(Stored items)
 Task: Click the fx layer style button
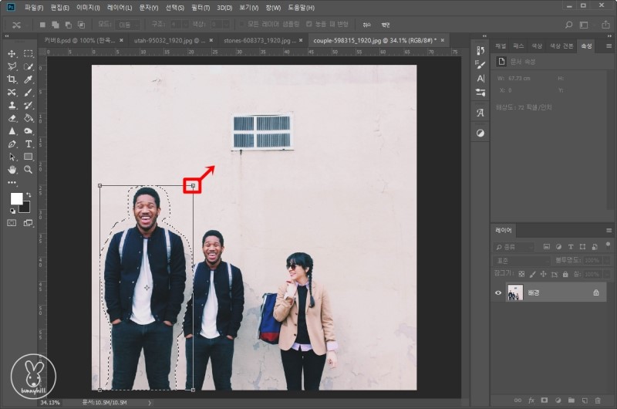[x=531, y=401]
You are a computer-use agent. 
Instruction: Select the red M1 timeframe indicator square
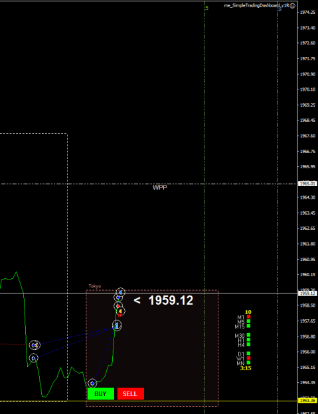coord(248,317)
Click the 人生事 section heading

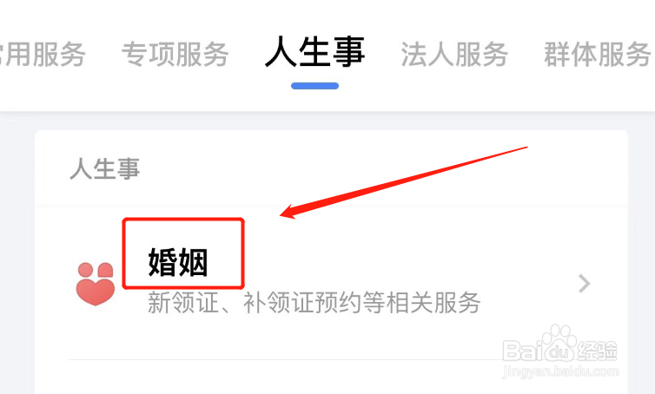coord(105,169)
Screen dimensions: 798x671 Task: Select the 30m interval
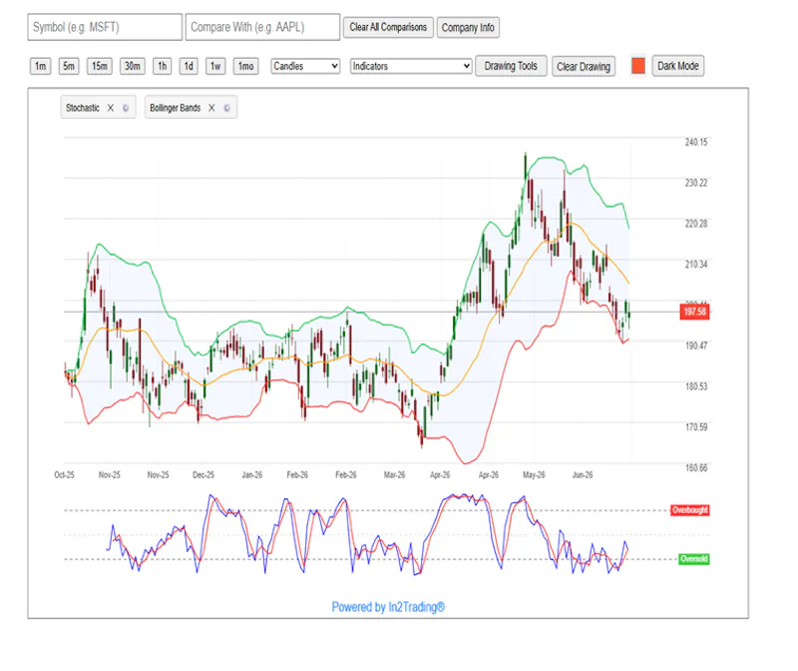[x=133, y=66]
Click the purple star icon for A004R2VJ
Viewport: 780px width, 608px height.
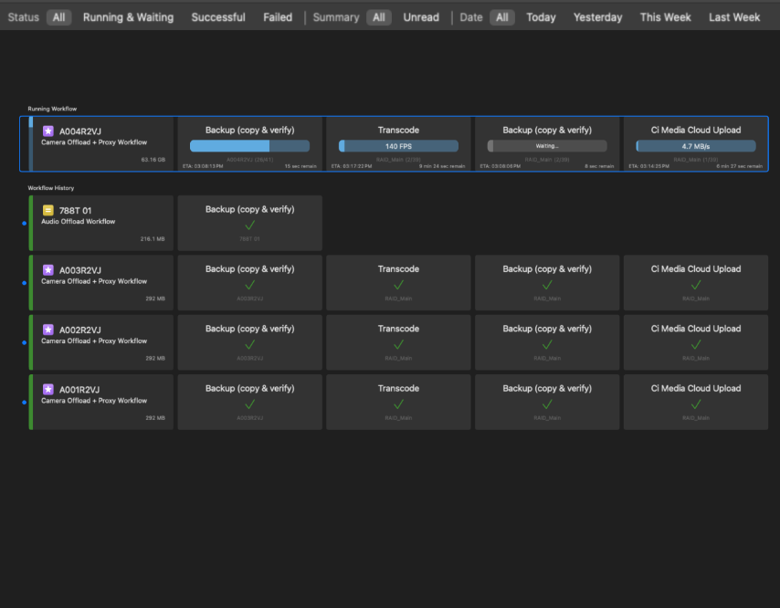[48, 131]
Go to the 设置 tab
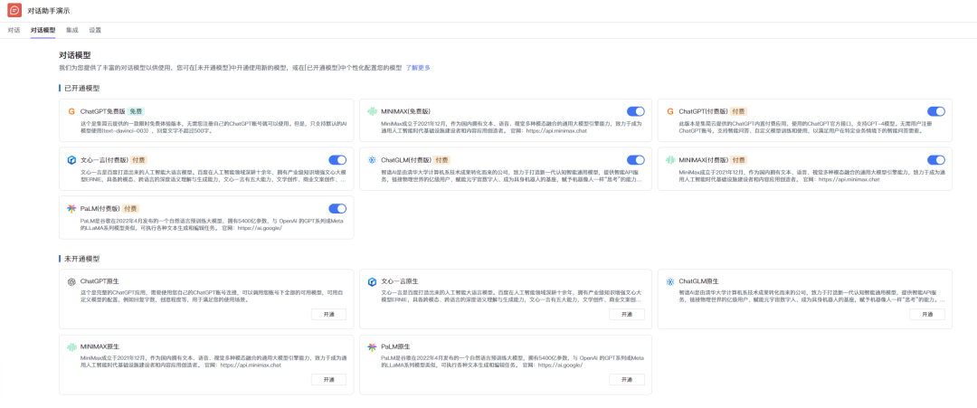This screenshot has width=977, height=408. point(95,30)
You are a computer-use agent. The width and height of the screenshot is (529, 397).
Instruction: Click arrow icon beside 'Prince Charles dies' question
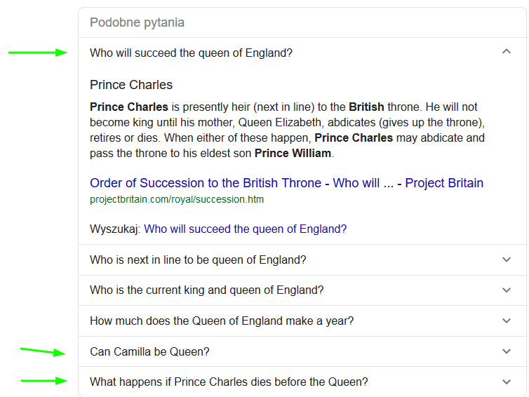pyautogui.click(x=507, y=382)
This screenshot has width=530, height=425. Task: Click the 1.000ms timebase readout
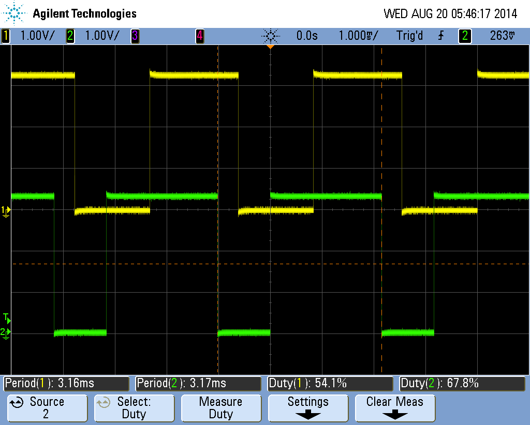pos(358,36)

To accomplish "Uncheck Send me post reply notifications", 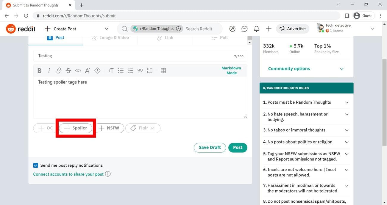I will (x=36, y=165).
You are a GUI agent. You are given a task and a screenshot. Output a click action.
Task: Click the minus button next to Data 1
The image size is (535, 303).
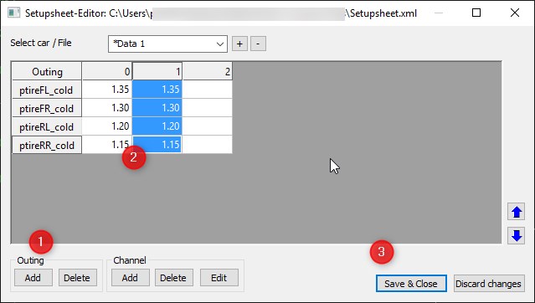click(258, 44)
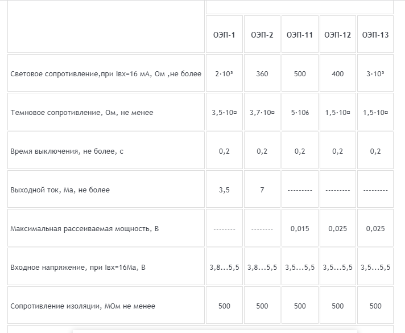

About this exercise: Please copy exactly the lines from the one containing "Task: Click the minus button next to Data 1" through the last line of the records above, both included, and leave out any pictures.

Worked solution:
Task: Click the minus button next to Data 1
The image size is (535, 303).
click(258, 44)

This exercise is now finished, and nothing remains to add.